Le Conseil du Café-Cacao a passé une journée entière à Bongouanou pour expliquer aux coopératives ce que recouvre, concrètement, la norme ARS 1000. La rencontre s'est tenue le 20 mai 2026 à la préfecture, en présence des responsables d'organisations de producteurs choisies pour rejoindre la deuxième vague d'expérimentation, deux ans après la phase pilote lancée en 2024.
L'enjeu est lourd pour la filière. La norme ARS 1000 constitue le cadre technique sur lequel s'aligne désormais la traçabilité du cacao ivoirien, exigence devenue incontournable face aux nouvelles règles européennes sur la déforestation importée. Sans certification crédible, les fèves risquent d'être bloquées à l'entrée du marché européen, premier débouché du pays.

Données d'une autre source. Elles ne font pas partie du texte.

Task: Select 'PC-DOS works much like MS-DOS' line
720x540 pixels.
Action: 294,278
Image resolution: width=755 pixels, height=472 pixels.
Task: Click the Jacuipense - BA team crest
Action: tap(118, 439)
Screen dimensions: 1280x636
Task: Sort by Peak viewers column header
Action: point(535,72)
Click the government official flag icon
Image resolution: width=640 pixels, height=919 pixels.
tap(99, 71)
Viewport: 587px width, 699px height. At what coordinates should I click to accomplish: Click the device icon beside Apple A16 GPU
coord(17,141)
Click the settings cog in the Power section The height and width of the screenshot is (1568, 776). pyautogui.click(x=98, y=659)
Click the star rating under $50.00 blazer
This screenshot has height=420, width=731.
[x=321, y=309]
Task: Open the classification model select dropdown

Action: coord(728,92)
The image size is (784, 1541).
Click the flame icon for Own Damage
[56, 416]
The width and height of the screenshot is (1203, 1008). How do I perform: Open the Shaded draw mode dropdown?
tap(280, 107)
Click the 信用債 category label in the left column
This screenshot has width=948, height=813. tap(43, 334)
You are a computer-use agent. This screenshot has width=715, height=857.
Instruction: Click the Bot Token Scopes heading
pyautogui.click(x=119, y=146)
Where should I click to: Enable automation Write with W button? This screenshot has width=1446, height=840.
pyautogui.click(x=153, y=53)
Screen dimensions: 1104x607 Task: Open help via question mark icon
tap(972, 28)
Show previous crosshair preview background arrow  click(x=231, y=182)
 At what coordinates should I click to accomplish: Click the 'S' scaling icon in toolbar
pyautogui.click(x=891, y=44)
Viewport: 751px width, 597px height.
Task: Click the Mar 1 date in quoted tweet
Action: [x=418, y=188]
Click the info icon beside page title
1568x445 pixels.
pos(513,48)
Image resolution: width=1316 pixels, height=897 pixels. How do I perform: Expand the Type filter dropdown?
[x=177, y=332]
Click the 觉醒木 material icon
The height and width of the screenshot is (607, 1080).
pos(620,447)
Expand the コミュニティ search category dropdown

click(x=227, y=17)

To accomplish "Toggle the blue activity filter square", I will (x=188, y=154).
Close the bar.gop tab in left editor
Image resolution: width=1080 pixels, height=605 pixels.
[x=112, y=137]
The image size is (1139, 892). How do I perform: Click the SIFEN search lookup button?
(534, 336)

« C'est un ensemble de dispositions et de règles » à respecter pour produire un cacao durable et traçable, a expliqué Aman Sandra, chef de délégation de la sous-direction qualité et certification du Conseil. La représentante a insisté sur le fait que les coopératives doivent s'approprier le texte plutôt que de le subir. « Les nouveaux acteurs doivent s'organiser et commencer à travailler » en attendant les étapes suivantes, a-t-elle ajouté, selon l'AIP.
La méthode retenue par le Conseil consiste à élargir progressivement le cercle des coopératives engagées. Après le test grandeur nature de 2024, les retours d'expérience servent à ajuster le dispositif avant de viser, à terme, l'ensemble des producteurs ivoiriens. Aman Sandra a salué une participation « très enrichissante » à Bongouanou, et un intérêt marqué de la part des structures déjà passées par la phase initiale.
Pour le Haut-Sassandra, première région productrice de cacao avec Daloa comme capitale historique de la filière, l'extension de la norme est une affaire qui se prépare. Les coopératives locales seront sollicitées dans les prochaines vagues. Celles qui auront pris de l'avance sur la documentation, le géoréférencement des parcelles et la formation des producteurs partiront avec un avantage commercial. Les autres devront courir derrière, dans un contexte où les chocolatiers européens trient déjà leurs fournisseurs au cordeau.